Copyright

Complaint Seeks to Hold Data Service Provider Liable for Subscribers’ Infringement of Copyrighted Works

Voltage Holdings, LLC v. Wonder One, LLC et al., Civil Action No. 1:22-cv-02576-SEG (N.D. Ga. June 28, 2022)

Plaintiffs Voltage Holdings, LLC, Wonder One, LLC, Venice PI, LLC, and Mon, LLC filed suit against Defendant Earthlink, LLC for copyright infringement and violation of the Digital Millennium Copyright Act in the Northern District of Georgia, Atlanta Division, on June 28, 2022. The Complaint alleges that Plaintiffs are producers and owners of copyrights in 17 motion picture works (listed in Exhibit A), including works such as “A Family Man” and “Once Upon a Time in Venice,” that are sold online and in retail stores.

Plaintiffs allege that Defendant, who is a premium internet service provider, and third-party Charter Communications Operating, LLC were parties to a High-Speed Service Agreement (“HSSA”) pursuant to which Charter sold Defendant high-speed data service over Charter’s cable network that Plaintiff marketed and resold to consumers as EarthLink. Charter (formerly Time Warner Cable, Inc.) also supplied to Defendant 1 million IP addresses for Defendant to supply to subscribers to facilitate access to Defendant’s high-speed service.

The Complaint alleges that Defendant promoted its high-speed data services as capable of downloading and uploading large amounts of content and that many of Defendant’s subscribers subscribed to Defendant’s service because it “allows them to download movies and other copyrighted content–including unauthorized content–as efficiently as possible.” Plaintiffs allege that at all relevant times, “Defendant knew that its subscribers routinely used its network for illegally downloading and uploading copyrighted works” but that Defendant failed to take any corrective action. Specifically, Plaintiffs allege they notified Defendant of this unlawful activity and sent over 3,700 take-down notices under the Digital Millennium Copyright Act but that, despite these notices, Defendant “turned a blind eye to the massive infringement” because Defendant “knew that if it terminated or otherwise prevented repeat infringer subscribers from using it service to infringe, or made it less attractive for such use, Defendant would enroll fewer new subscribers.” Notably, Plaintiffs do not accuse Defendant of directly infringing the copyrighted motion pictures but rather seek to hold Defendant liable for its subscribers’ infringement, arguing that “Defendant’s subscribers access torrent sites from IP addresses provided by Defendant” and that “Defendant’s subscribers reproduce[], distribut[], and publicly perform[] copies of Plaintiffs’ Works from the Earthlink IP addresses” with Defendant’s knowledge or, at the very least, without Defendant’s intervention. Plaintiffs also allege that Defendant controls their subscribers’ access and that the copyright infringement arises from Defendant’s advertisements.

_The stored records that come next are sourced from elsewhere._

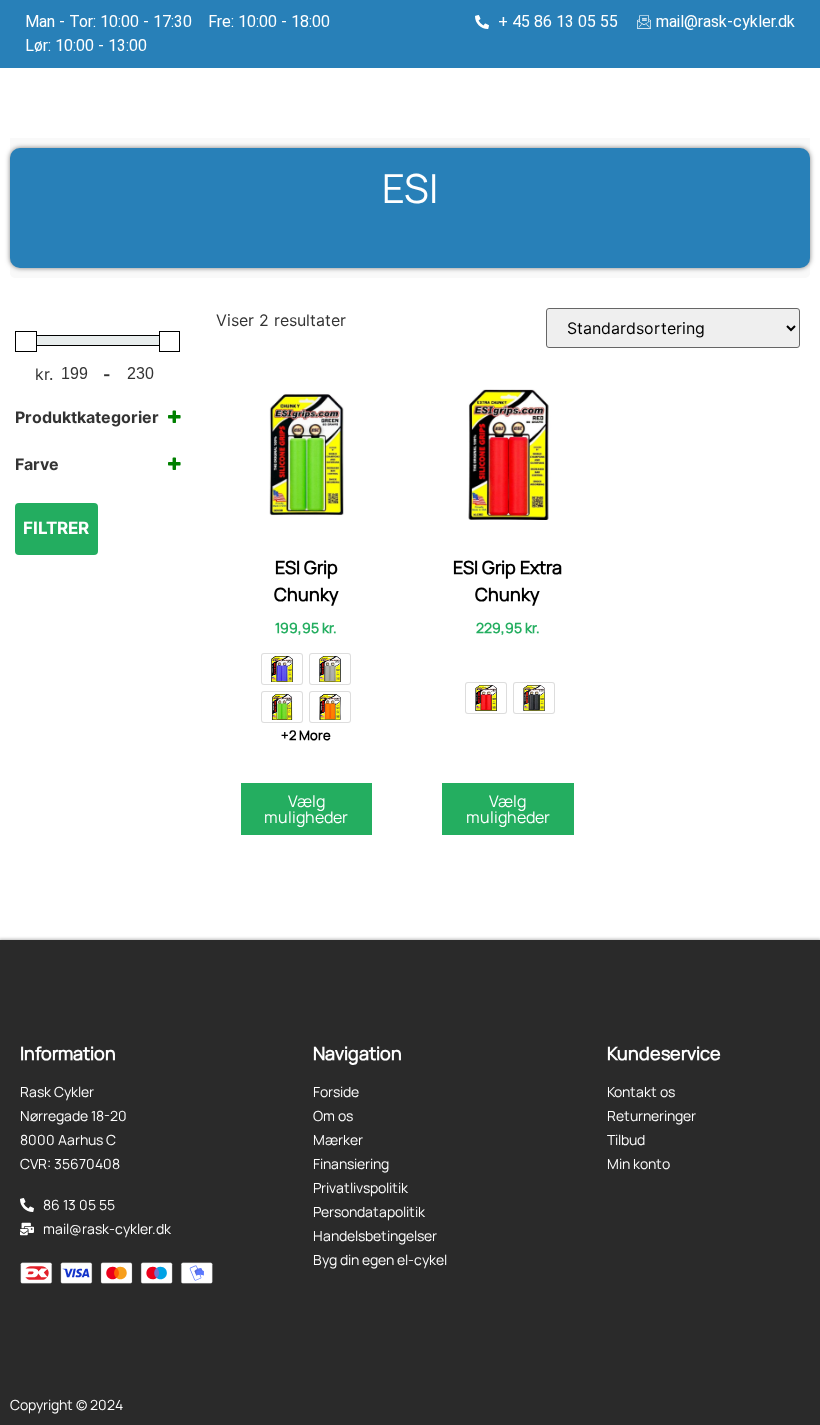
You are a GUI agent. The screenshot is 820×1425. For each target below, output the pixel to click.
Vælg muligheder (306, 809)
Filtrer (56, 528)
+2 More (306, 735)
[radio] (282, 669)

The Complaint asserts causes of action for (1) contributory copyright infringement, (2) vicarious copyright infringement, and (3) secondary liability for Digital Millennium Copyright Act violations. Plaintiffs seek an injunction and order requiring Defendant to block subscribers from accessing piracy websites where Plaintiffs’ copyrighted works are available and to disclose the identities of subscribers who use Defendant’s service to infringe Plaintiffs’ works. Plaintiffs also seek actual damages and Defendant’s profits or, in the alternative, statutory damages, as well as attorney’s fees. The case has been assigned to Judge Geraghty.